When the shit hits the fan for a company, its customary to finally try something completely different.

And what could be more different than appointing a young, female CEO!

I vividly remember the day Marissa Mayer was named CEO of Yahoo back in 2012, and sitting down to write about the significance of appointing a woman to such a high profile position in tech. Mayer was also five months pregnant at the time, which only heightened the public interest — as well as the judgement — in her taking the role.

I also remember being surprised, having personally finished up as a tech reporter years earlier, that Yahoo was still a big deal, and that anyone had much faith in its future. It had long lost the search wars. It had failed at a number of significant business pivots. It had been plagued by a number of disastrous decisions by its board, and it was a shell of its former self. One former CEO, Scott Thompson, only lasted a few months before revelations emerged about discrepancies on his resume.

Yahoo had had five CEOs in five years before Mayer was appointed. In 2008, while Mayer was halfway through her much-celebrated tenure at Google, the Yahoo board turned down a jaw-dropping US$45 billion acquisition offer from Microsoft. Later that year, Yahoo was laying off staff. In 2012 before Mayer’s appointment, the company was again cutting staff: removing 14% of its workforce, with 2000 jobs going. 

In 2012, I remember thinking that Mayer would have to be very, very good to turn this one around. She’d need to perform a couple of miracles. 

Turns out Mayer’s not actually the patron saint of tech.

But she didn’t do all that badly, given the task she was given. 

Mayer tried to rebuild Yahoo into a mobile-centric platform, overhauling its brands like Yahoo Mail and weather. She oversaw numerous acquisitions, including the $1 billion purchase of blogging platform Tumblr, in her bid to create a dominating media destination. Mayer also dared to not blend in when it came to her appearance. She continued to wear colourful dresses and designer gowns at public events. She participated in a spread in Vogue.

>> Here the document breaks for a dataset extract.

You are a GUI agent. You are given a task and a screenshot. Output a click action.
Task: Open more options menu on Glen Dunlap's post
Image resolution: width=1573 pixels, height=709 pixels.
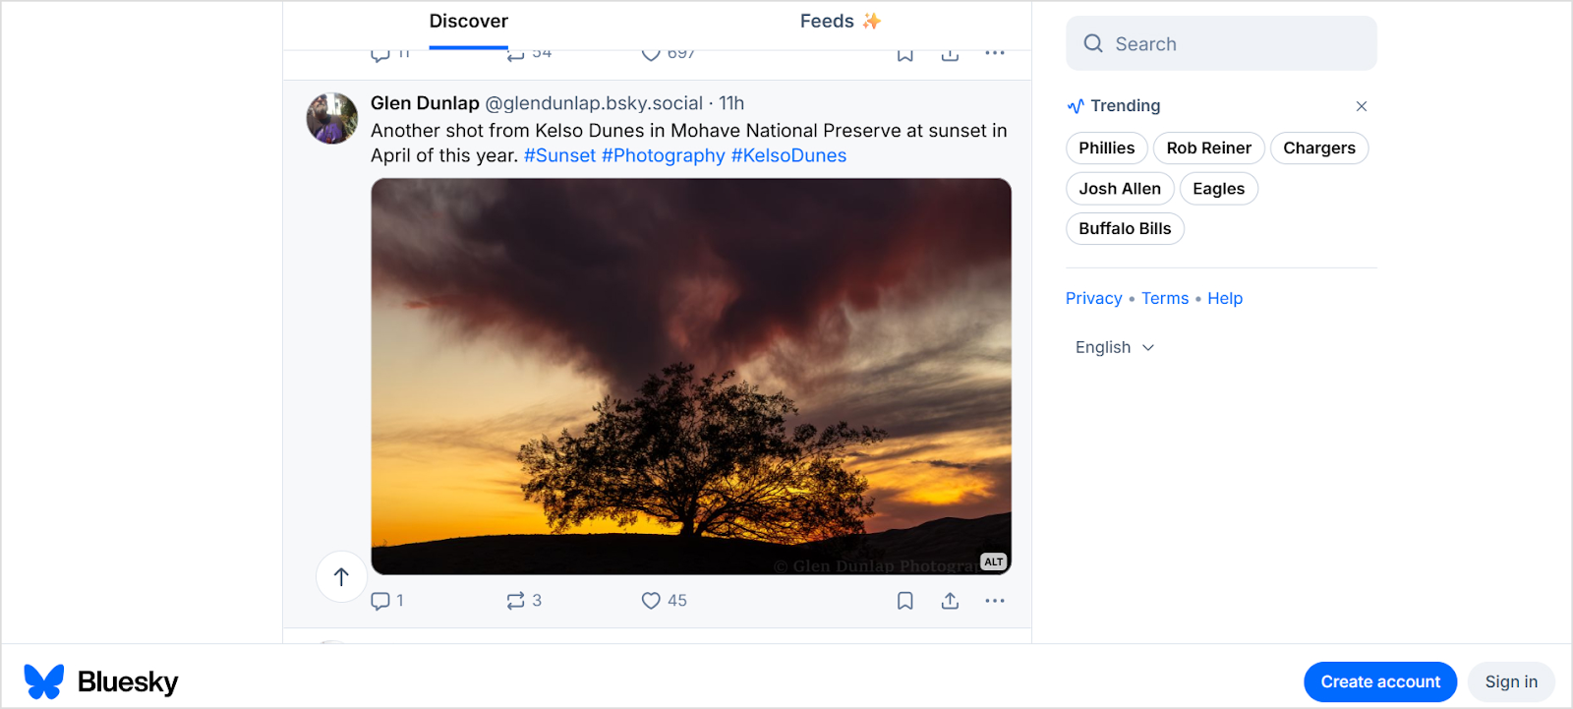995,601
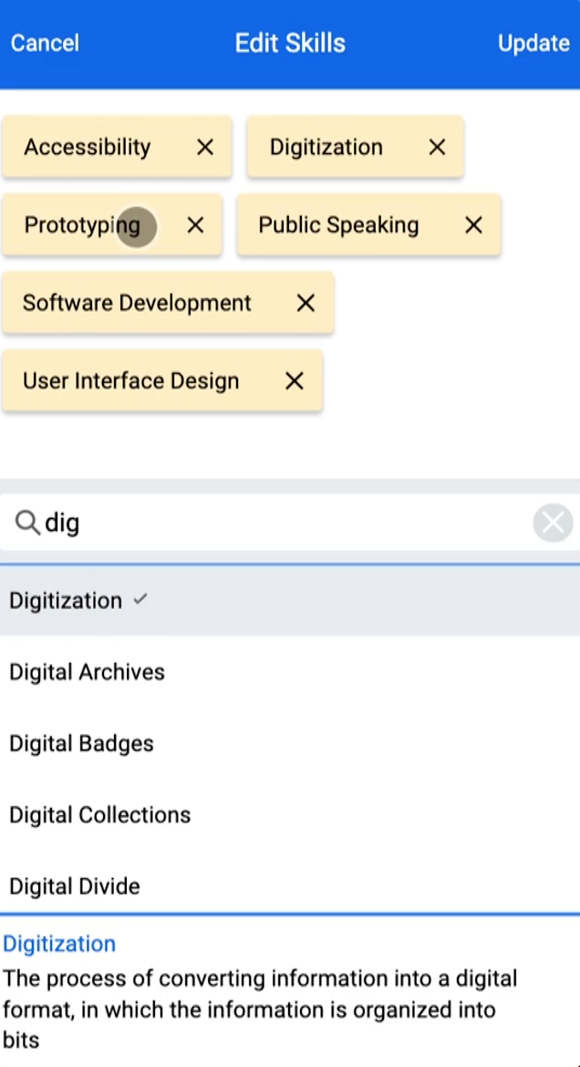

And, perhaps unsurprisingly, she lost plenty of friends in the process. Mayer was voted the least likeable CEO in tech by business insights website Owler. Her ban on staff working remotely certainly didn’t help, nor the fact she also axed thousands of employees.

However, Mayer did make the company relevant for a period, and eventually led it into a major acquisition to Verizon for $4.5 billion. As she noted in a long list of achievements today, Yahoo’s stock tripled during her time there, ending on a 17-year high 

Today, Verizon has announced it has officially closed its acquisition of Yahoo. The former tech giant will be folded into a subsidiary called Oath, covering a number of media assets, and led by former AOL CEO Tim Armstrong.

Mayer has resigned. She’ll reportedly receive a $23 million payout, or ‘golden parachute’. CNN Money reports that given the shares she owned in the company, she’ll walk away with a massive US$260 million. Mayer wrote on her Tumblr page that it “marks the end of an era for Yahoo, as well as the beginning of a new chapter”. “Given the inherent changes to my role, I’ll be leaving the company. However, I want all of you to know that I’m brimming with nostalgia, gratitude and optimism.”

The problem with being different in a CEO role, as Mayer was, is that you will also be scrutinised: Your decisions will be analysed obsessively in the business and tech press, and your failures used as evidence that the ‘different’ approach was a gamble that’s gone spectacularly wrong.

I’m not convinced any male CEO could have done a better job than Mayer, but I’m pretty sure he wouldn’t have had anything like the level of scrutiny and attention Mayer’s been given. I’m also willing to guess that he wouldn’t have have finished his tenure being voted tech’s least liked CEO.